*SET TASK:*
Rewrite the entries from the line with "You are a computer-use agent. The height" to the line with "pos(438,371)", putting "violet" in place of "purple" and changing nothing else. Return only those lines.

*INPUT ROWS:*
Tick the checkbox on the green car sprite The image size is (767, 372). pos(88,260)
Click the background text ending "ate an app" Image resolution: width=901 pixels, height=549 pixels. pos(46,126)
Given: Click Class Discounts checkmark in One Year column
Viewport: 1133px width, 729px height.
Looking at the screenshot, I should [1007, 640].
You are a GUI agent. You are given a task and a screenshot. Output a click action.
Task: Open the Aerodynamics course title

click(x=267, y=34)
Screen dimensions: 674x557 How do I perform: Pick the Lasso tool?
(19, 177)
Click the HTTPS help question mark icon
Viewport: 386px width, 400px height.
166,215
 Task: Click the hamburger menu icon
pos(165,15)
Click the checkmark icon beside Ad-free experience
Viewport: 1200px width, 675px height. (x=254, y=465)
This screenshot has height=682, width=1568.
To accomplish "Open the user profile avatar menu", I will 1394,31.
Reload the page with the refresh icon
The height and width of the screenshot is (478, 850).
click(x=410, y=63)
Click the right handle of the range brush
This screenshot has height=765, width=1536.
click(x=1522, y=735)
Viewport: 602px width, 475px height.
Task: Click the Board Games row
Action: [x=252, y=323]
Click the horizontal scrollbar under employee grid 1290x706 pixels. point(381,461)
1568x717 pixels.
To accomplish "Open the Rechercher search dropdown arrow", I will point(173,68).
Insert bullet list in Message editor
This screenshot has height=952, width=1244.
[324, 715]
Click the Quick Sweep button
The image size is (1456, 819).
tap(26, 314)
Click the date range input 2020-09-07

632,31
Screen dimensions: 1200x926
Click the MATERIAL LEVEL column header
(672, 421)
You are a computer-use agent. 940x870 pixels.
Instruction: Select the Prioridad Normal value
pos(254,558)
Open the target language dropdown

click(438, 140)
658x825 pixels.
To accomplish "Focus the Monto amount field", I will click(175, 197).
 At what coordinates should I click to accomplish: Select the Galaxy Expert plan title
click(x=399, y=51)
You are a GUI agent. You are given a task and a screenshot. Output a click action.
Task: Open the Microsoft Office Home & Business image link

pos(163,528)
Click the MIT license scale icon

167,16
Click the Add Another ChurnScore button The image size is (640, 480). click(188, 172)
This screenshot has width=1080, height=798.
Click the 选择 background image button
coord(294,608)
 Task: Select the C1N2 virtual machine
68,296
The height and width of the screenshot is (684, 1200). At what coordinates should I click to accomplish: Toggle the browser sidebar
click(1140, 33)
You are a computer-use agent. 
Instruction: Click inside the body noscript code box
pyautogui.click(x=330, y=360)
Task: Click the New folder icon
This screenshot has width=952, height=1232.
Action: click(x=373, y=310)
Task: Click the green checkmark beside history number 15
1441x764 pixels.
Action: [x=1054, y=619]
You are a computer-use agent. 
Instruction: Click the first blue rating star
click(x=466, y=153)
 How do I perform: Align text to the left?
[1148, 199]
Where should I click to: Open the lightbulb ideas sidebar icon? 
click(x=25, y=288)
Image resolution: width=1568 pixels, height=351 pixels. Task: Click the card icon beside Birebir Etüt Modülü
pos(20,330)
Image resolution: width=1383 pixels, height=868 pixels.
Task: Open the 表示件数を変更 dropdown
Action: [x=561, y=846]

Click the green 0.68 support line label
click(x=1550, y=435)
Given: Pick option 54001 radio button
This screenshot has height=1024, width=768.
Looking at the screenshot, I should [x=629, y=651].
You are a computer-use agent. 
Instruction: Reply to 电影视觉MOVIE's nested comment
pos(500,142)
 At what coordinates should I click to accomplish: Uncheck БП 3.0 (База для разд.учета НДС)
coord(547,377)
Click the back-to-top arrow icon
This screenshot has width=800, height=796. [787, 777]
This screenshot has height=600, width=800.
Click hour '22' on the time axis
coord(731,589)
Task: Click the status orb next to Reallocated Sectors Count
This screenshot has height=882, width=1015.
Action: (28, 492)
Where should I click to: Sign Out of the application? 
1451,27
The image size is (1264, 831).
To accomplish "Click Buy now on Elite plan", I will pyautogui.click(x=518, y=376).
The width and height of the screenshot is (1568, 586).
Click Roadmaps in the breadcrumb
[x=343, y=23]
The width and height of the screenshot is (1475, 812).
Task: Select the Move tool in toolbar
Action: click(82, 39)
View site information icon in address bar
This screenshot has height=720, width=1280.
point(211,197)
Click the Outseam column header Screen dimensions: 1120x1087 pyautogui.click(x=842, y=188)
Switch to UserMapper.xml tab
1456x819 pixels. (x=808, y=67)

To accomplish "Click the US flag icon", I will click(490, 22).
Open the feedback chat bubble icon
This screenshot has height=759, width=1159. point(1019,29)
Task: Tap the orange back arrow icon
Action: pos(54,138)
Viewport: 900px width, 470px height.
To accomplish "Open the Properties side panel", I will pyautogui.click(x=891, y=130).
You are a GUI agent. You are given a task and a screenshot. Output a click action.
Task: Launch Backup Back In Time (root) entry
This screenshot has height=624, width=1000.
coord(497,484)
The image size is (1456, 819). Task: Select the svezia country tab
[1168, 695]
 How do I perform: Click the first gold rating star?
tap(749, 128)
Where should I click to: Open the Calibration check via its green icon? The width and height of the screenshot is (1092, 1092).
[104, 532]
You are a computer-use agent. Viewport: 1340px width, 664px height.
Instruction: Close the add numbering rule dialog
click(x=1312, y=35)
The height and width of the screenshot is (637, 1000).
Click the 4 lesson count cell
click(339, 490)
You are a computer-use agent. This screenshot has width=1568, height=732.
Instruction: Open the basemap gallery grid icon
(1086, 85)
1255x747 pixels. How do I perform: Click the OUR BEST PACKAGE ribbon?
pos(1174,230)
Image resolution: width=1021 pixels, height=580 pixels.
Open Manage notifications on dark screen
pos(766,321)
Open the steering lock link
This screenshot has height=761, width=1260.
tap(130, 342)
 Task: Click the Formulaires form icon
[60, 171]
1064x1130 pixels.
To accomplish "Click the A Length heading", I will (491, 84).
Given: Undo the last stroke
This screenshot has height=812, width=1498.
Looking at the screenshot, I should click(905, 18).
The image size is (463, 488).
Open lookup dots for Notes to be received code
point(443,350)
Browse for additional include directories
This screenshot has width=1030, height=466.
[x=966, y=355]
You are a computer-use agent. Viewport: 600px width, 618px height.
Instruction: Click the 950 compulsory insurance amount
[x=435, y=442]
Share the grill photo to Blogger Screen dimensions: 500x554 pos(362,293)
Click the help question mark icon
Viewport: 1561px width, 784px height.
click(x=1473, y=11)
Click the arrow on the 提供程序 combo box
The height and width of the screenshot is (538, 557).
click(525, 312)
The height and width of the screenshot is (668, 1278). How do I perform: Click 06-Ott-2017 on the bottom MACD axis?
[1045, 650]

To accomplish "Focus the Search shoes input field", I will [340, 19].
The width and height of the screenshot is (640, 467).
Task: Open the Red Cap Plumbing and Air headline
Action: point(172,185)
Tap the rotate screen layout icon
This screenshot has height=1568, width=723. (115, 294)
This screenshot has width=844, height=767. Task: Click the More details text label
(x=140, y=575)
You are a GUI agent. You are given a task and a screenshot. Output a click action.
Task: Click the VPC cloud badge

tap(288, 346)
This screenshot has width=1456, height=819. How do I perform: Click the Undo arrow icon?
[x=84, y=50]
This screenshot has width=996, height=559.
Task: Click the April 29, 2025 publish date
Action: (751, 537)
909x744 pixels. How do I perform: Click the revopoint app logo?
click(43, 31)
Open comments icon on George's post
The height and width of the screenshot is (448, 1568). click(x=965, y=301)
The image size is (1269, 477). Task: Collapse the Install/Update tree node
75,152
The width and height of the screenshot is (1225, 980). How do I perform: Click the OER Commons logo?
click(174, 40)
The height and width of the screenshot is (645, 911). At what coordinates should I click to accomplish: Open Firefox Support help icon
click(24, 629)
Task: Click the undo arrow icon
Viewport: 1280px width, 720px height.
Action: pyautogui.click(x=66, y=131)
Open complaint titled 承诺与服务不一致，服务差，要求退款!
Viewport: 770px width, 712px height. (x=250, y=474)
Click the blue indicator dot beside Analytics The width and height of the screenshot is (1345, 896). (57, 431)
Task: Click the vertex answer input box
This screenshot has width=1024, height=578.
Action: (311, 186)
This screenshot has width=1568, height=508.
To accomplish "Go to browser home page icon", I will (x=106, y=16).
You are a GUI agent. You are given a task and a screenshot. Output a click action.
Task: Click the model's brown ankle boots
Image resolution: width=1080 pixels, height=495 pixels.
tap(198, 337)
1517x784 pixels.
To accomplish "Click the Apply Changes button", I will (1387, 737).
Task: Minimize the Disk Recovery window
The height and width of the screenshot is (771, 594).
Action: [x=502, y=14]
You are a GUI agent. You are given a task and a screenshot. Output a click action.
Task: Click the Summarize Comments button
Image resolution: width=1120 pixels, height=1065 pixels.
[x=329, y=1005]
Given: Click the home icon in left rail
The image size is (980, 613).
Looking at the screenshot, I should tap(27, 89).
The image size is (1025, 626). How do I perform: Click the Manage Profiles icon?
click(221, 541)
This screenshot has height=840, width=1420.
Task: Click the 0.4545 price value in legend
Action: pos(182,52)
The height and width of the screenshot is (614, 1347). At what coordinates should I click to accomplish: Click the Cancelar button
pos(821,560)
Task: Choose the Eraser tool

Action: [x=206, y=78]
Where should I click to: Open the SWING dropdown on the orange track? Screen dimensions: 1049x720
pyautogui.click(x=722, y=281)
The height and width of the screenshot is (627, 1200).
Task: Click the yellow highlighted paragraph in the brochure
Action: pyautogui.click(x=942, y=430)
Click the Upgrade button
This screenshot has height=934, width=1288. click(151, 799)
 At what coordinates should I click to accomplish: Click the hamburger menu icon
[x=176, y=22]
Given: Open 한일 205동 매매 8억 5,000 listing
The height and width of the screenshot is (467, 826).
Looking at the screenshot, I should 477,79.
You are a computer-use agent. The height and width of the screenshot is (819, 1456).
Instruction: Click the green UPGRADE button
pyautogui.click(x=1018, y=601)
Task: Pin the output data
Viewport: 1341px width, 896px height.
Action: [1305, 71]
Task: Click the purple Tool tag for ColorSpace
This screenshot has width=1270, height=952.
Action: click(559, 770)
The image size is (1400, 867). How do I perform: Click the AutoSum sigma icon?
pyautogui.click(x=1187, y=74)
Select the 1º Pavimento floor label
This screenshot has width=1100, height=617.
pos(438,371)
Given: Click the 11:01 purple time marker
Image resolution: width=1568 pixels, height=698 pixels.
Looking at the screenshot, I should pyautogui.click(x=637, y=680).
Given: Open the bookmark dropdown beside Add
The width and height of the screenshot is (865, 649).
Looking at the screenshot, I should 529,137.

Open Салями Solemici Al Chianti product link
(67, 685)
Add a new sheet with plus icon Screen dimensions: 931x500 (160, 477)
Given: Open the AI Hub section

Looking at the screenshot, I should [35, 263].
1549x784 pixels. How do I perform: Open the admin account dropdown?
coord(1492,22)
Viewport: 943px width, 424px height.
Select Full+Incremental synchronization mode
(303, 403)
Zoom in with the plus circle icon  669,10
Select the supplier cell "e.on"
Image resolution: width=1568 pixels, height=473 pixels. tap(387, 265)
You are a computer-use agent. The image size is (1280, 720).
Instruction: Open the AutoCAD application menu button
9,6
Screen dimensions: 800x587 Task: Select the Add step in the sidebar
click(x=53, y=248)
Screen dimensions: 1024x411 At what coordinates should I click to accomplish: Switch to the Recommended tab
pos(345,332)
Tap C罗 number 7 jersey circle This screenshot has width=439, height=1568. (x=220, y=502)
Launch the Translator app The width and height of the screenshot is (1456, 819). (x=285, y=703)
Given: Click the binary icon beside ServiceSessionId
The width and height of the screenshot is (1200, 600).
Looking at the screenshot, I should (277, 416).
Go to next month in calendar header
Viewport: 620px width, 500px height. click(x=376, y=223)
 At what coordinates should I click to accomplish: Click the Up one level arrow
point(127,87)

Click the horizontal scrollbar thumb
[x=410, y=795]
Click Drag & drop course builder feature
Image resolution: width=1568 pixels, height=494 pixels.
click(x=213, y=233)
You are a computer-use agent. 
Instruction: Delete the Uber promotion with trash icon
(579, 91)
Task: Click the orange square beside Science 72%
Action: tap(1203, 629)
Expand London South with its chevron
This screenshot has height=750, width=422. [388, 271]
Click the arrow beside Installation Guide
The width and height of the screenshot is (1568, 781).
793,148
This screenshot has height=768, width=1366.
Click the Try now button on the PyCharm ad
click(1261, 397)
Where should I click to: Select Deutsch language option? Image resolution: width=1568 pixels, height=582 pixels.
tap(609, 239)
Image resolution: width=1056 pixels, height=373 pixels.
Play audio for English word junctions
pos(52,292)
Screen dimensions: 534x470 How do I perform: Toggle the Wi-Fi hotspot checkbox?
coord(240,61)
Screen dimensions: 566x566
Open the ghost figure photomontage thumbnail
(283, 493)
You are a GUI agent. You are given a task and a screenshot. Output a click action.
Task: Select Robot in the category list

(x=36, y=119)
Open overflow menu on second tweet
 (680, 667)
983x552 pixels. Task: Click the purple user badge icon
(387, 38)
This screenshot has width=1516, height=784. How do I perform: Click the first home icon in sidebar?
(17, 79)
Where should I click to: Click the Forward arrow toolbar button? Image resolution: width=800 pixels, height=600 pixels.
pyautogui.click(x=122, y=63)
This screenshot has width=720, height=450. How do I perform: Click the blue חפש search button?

*REPLY TO THE TASK:*
You are a computer-use agent. The height and width of the screenshot is (819, 1456).
Instruction: Click the green UPGRADE button
pyautogui.click(x=1018, y=601)
Task: Pin the output data
Viewport: 1341px width, 896px height.
Action: [1305, 71]
Task: Click the violet Tool tag for ColorSpace
This screenshot has width=1270, height=952.
Action: click(559, 770)
The image size is (1400, 867). How do I perform: Click the AutoSum sigma icon?
pyautogui.click(x=1187, y=74)
Select the 1º Pavimento floor label
This screenshot has width=1100, height=617.
pos(438,371)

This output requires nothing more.